Renée C. Kraan-Korteweg (born 1954) is a Dutch-South African scientist.

She is head of the University of Cape Town department of astronomy and founder and co-director of the Astrophysics, Cosmology and Gravity Centre. She serves as vice president of the executive committee of the International Astronomical Union and is a member of the Academy of Science of South Africa.

== Education and work experience==
Kraan-Korteweg graduated from the Gymnasium Münchenstein in Switzerland in 1972. She attained an MSc (Physics and Mathematics) from the Universität Basel in 1978 and a PhD in Astronomy in 1985. This was followed by a 6-year research fellowship at the University of Basel, a 3-year fellowship of the Royal Dutch Academy of Science (KNAW) at the Rijksuniversiteit Groningen and a 3-year European Community fellowship at the Observatoire de Paris-Meudon.

In 1997 she was appointed a professor at the Universidad de Guanajuato in Mexico, where she stayed for 7 years. She became head of the Astronomy department of the university in 2002.

Kraan-Korteweg was appointed Vice-President of the International Astronomical Union in 2012 and served in that position until August 2018.

She served as the head of the Astronomy department at the University of Cape Town from 2005. In 2009 Kraan-Korteweg founded and remains co-director of the Astrophysics, Gravity and Cosmology Research Centre at the university.

In 2013 she became a member of the Astronomy Advisory Council of the National Research Foundation (NRF) and is chair of the council.

== Research interests ==
Her research interests include the large-scale structure of the Cosmos and streaming motions in the nearby universe. She conducts research with the South African Large Telescope (SALT), searching for black holes in the centre of dwarf elliptical galaxies and calculating the dark matter content of low-surface-brightness galaxies. She participated in the Parkes HI Zone of Avoidance Survey, which used the Parkes 60m Radio Telescope to discover nearby galaxies previously "hidden" by the Great Attractor.

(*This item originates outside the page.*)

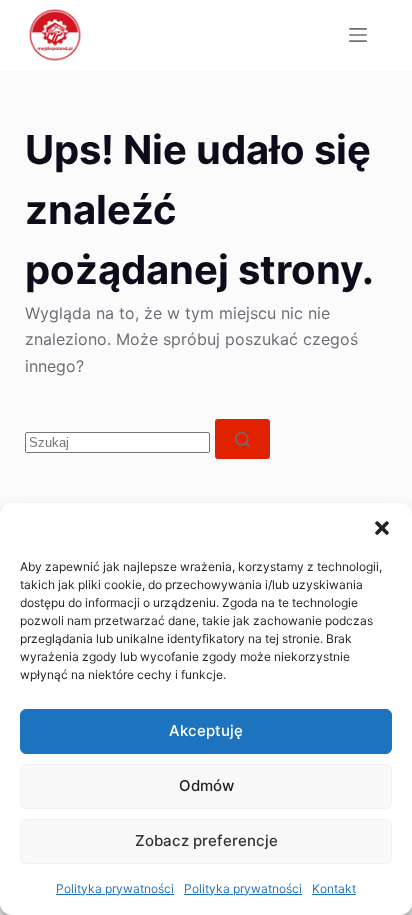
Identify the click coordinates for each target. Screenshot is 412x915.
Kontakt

== Awards and recognition ==
In 2018 she won the Minister’s Special Award in the field of astronomy at the South African Women in Science Awards (SAWISA) 2018, in recognition of her “outstanding contribution to building South Africa’s scientific and research knowledge base in advancing the field of astronomy”.

In 2006 the NRF awarded Kraan-Korteweg NRF Rating B and has reaffirmed that rating subsequently.

In 2011 she was 2nd runner-up, Distinguished Women in Life, Natural and Engineering Science Department of Science and Technology Women in Science Award.